Defendants must establish their right to jury trial under law. In the federal courts, a party’s right to jury trial must derive from one of three sources: federal statute; state law, whether constitution or statute; or the Seventh Amendment to the United States Constitution. In re Reda, Inc., 60 B.R. 178 (Bankr.N.D.Ill.1986); In re Rodgers & Sons, Inc., 48 B.R. 683 (Bankr.E.D.Okla.1985).
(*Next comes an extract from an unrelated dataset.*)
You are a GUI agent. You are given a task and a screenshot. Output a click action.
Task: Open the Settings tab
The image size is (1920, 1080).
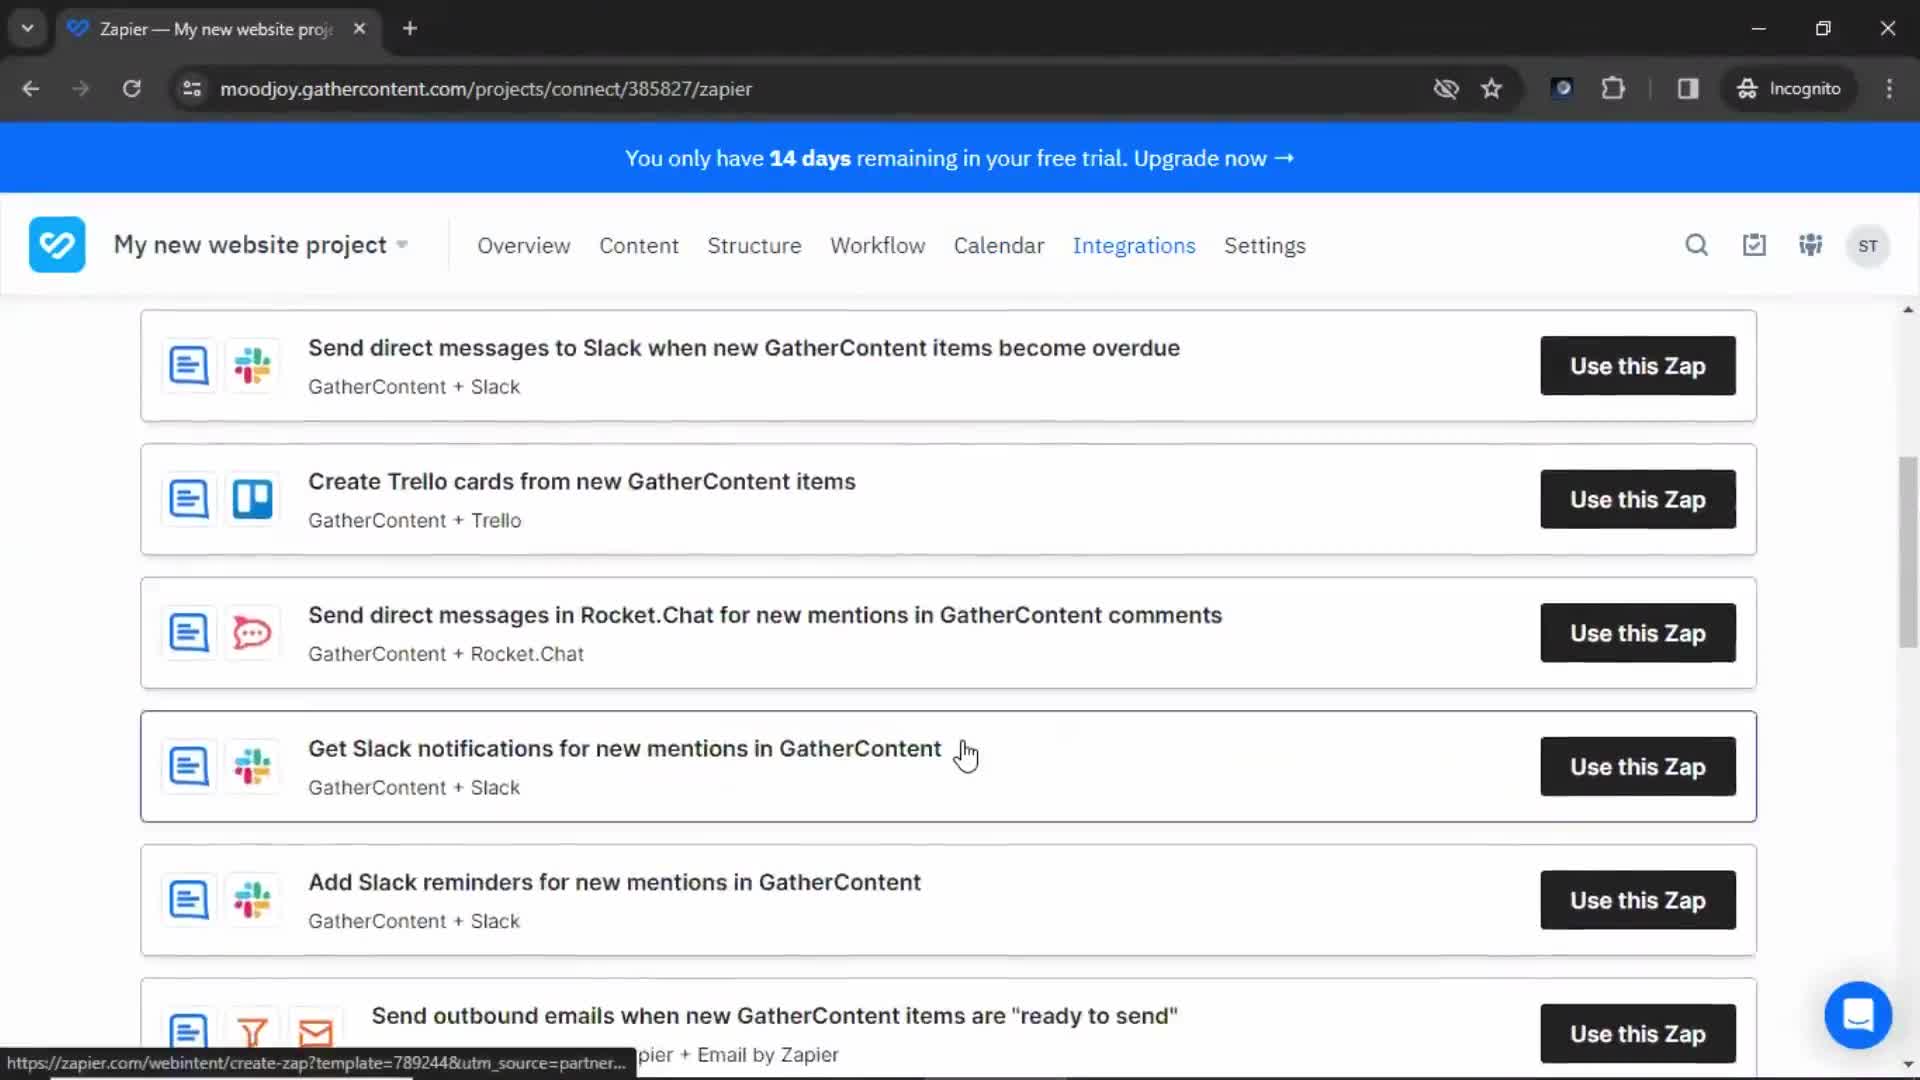pyautogui.click(x=1264, y=246)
There is no statutory authority, state or federal, establishing Defendants’ right to jury trial in this adversary proceeding. Nowhere does the Bankruptcy Code explicitly grant defendants in a fraudulent conveyance action the right to jury trial. Too, review of the Minnesota enactment of the Uniform Fraudulent Conveyance Act reveals no provision establishing a right to jury trial. See MINN.STAT. §§ 513.20-32. To be sure, MINN.R.CIV.P. 38.01 provides that “[i]n actions for recovery ... of specific real or personal property, the issues of fact shall be tried by a jury, unless a jury trial be waived or a reference be ordered ...” (emphasis added). At first glance this rule evidences a right to jury trial under Minnesota statute, given Plaintiff’s prayer for relief. However, this conclusion should not be reached perfunctorily. In Hibbs v. Marpe, 84 Minn. 10, 86 N.W. 612 (1901), the Minnesota Supreme Court held that MINN.GEN.STAT. § 5360 (1894) (the statutory predecessor to MINN.R. CIV.P.